- ASSIGNED TASK: Retype the records below exactly as they appear, but leave out any pictures.

- PROVIDED MATERIAL:
-.-.-

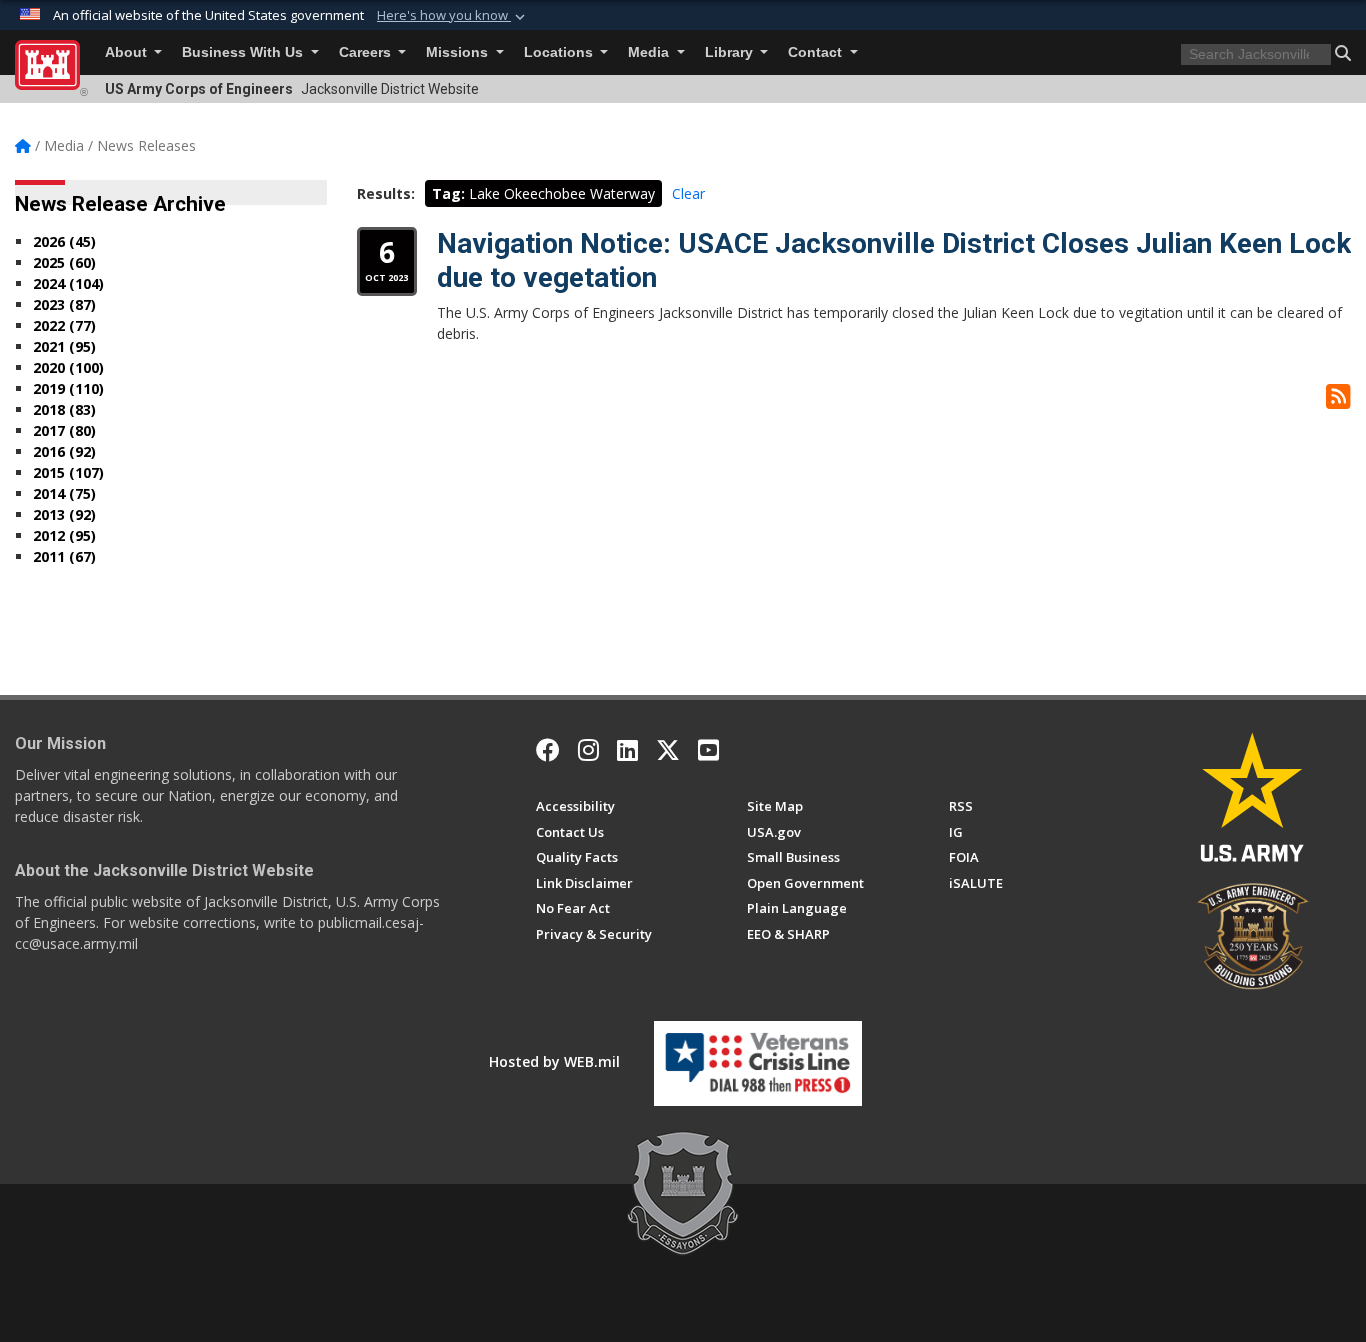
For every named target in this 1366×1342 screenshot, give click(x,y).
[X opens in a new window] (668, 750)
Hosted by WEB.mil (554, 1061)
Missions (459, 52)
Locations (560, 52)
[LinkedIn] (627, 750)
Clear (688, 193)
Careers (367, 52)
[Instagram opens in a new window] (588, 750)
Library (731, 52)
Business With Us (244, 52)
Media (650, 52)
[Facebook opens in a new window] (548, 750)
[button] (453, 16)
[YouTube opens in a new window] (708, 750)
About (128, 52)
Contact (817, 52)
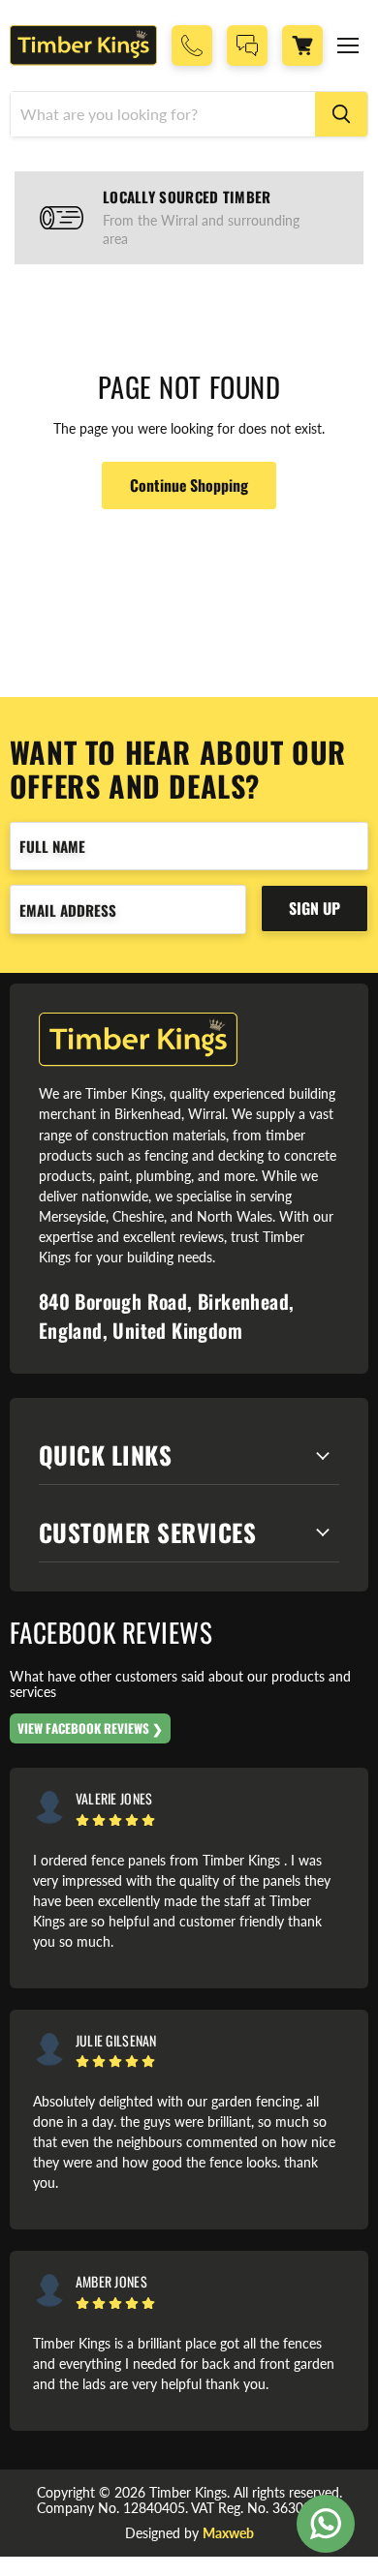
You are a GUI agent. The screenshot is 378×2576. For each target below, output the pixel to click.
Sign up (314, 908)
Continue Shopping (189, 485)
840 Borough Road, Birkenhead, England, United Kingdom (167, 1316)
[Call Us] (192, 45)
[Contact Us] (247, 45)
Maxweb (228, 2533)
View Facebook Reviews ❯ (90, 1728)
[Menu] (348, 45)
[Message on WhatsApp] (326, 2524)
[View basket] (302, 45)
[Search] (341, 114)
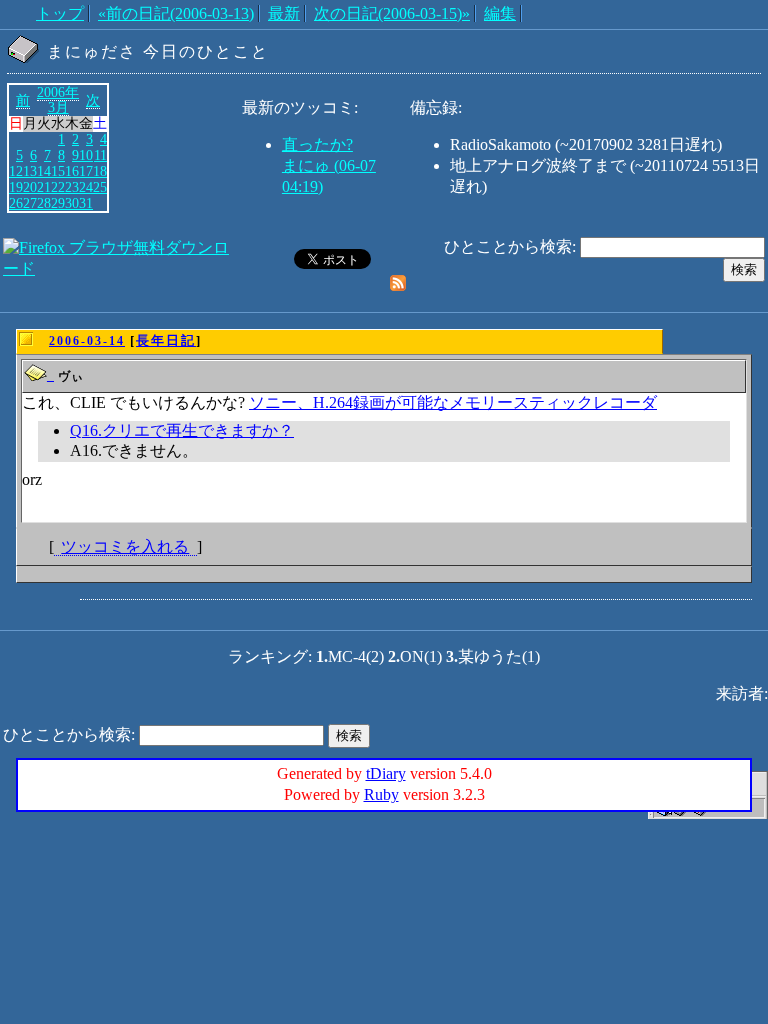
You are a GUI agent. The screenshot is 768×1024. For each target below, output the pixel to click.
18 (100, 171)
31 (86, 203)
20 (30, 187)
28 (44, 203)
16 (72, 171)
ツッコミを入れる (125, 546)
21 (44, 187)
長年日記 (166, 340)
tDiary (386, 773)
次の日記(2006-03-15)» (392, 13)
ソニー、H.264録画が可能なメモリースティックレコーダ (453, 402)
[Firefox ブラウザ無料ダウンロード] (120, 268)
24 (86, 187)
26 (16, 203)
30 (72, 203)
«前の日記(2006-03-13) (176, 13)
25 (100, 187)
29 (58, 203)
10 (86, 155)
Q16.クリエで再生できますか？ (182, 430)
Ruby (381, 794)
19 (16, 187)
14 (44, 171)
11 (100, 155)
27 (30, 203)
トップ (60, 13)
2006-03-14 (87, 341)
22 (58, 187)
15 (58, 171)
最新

-.-.-

- OUTPUT:
For every named target in this 1366×1342 screenshot, give click(x,y).
[X opens in a new window] (668, 750)
Hosted by WEB.mil (554, 1061)
Missions (459, 52)
Locations (560, 52)
[LinkedIn] (627, 750)
Clear (688, 193)
Careers (367, 52)
[Instagram opens in a new window] (588, 750)
Library (731, 52)
Business With Us (244, 52)
Media (650, 52)
[Facebook opens in a new window] (548, 750)
[button] (453, 16)
[YouTube opens in a new window] (708, 750)
About (128, 52)
Contact (817, 52)
You are a GUI agent. The screenshot is 378×2576. For each target below, output the pixel to click.
Sign up (314, 908)
Continue Shopping (189, 485)
840 Borough Road, Birkenhead, England, United Kingdom (167, 1316)
[Call Us] (192, 45)
[Contact Us] (247, 45)
Maxweb (228, 2533)
View Facebook Reviews ❯ (90, 1728)
[Menu] (348, 45)
[Message on WhatsApp] (326, 2524)
[View basket] (302, 45)
[Search] (341, 114)
You are a GUI agent. The screenshot is 768×1024. For each target below, output the pixel to click.
18 (100, 171)
31 (86, 203)
20 (30, 187)
28 (44, 203)
16 (72, 171)
ツッコミを入れる (125, 546)
21 (44, 187)
長年日記 (166, 340)
tDiary (386, 773)
次の日記(2006-03-15)» (392, 13)
ソニー、H.264録画が可能なメモリースティックレコーダ (453, 402)
[Firefox ブラウザ無料ダウンロード] (120, 268)
24 (86, 187)
26 (16, 203)
30 (72, 203)
«前の日記(2006-03-13) (176, 13)
25 (100, 187)
29 (58, 203)
10 (86, 155)
Q16.クリエで再生できますか？ (182, 430)
Ruby (381, 794)
19 (16, 187)
14 (44, 171)
11 (100, 155)
27 (30, 203)
トップ (60, 13)
2006-03-14 (87, 341)
22 (58, 187)
15 (58, 171)
最新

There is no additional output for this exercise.